● Exercise aim
All lines from the one containing "This screenshot has height=486, width=763." down to the one containing "760x600 pixels. At", both ends included, are to be given again exactly; omit the rest of the listing below.

____ Records for this task

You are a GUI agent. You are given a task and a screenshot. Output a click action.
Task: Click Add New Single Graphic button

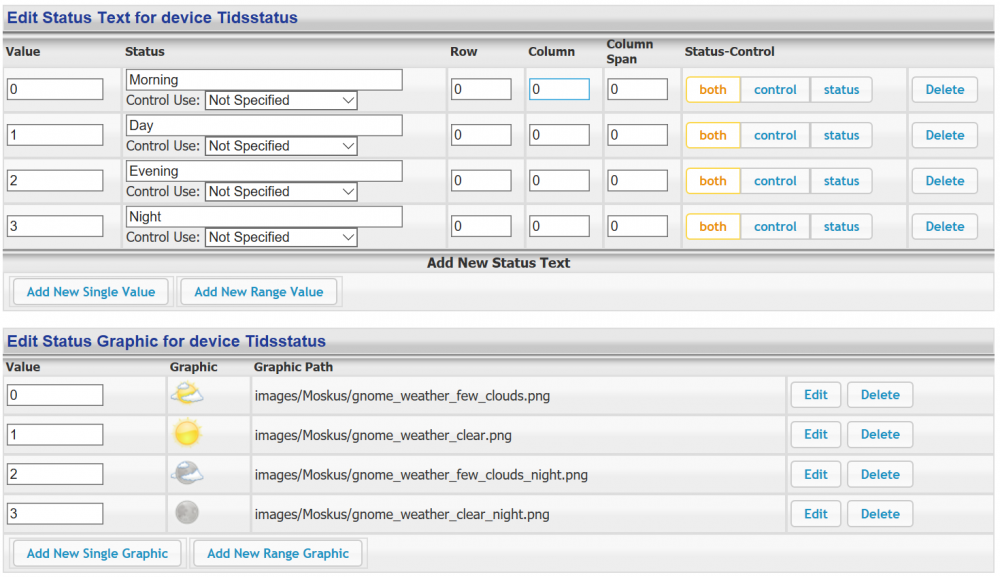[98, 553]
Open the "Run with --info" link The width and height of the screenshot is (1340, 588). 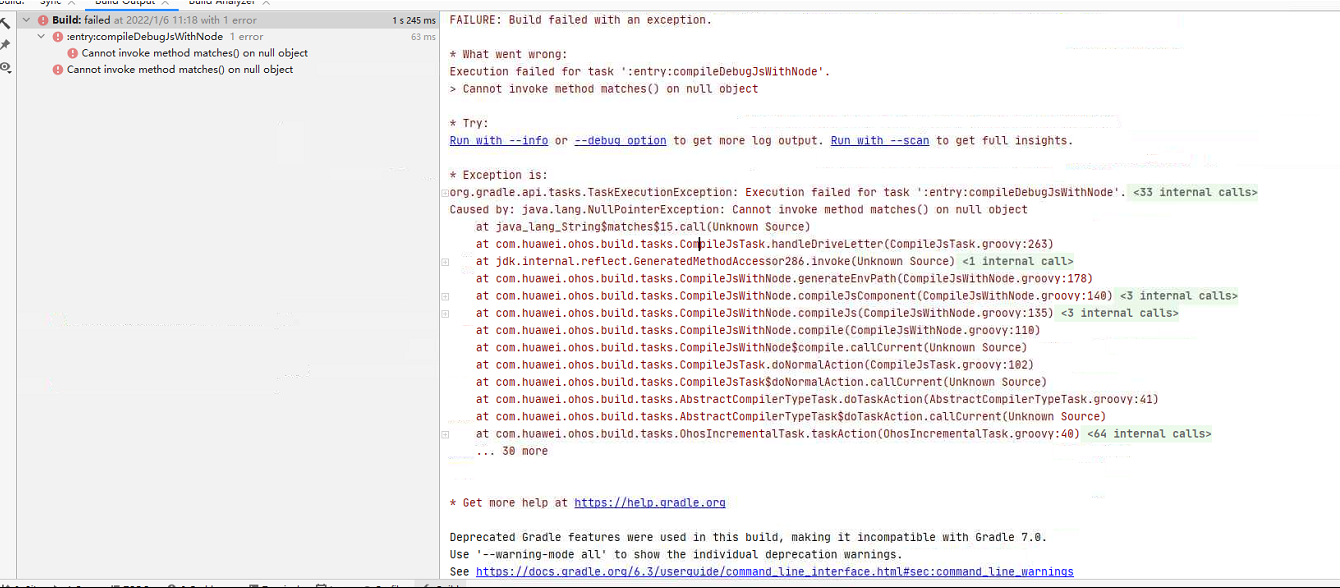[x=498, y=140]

________
____ Records for this task

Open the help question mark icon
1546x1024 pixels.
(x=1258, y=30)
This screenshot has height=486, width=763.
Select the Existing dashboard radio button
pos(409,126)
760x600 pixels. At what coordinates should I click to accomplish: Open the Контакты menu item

________

● Your solution
This screenshot has height=486, width=763.
Select the Existing dashboard radio button
pos(409,126)
760x600 pixels. At what coordinates should I click to accomplish: Open the Контакты menu item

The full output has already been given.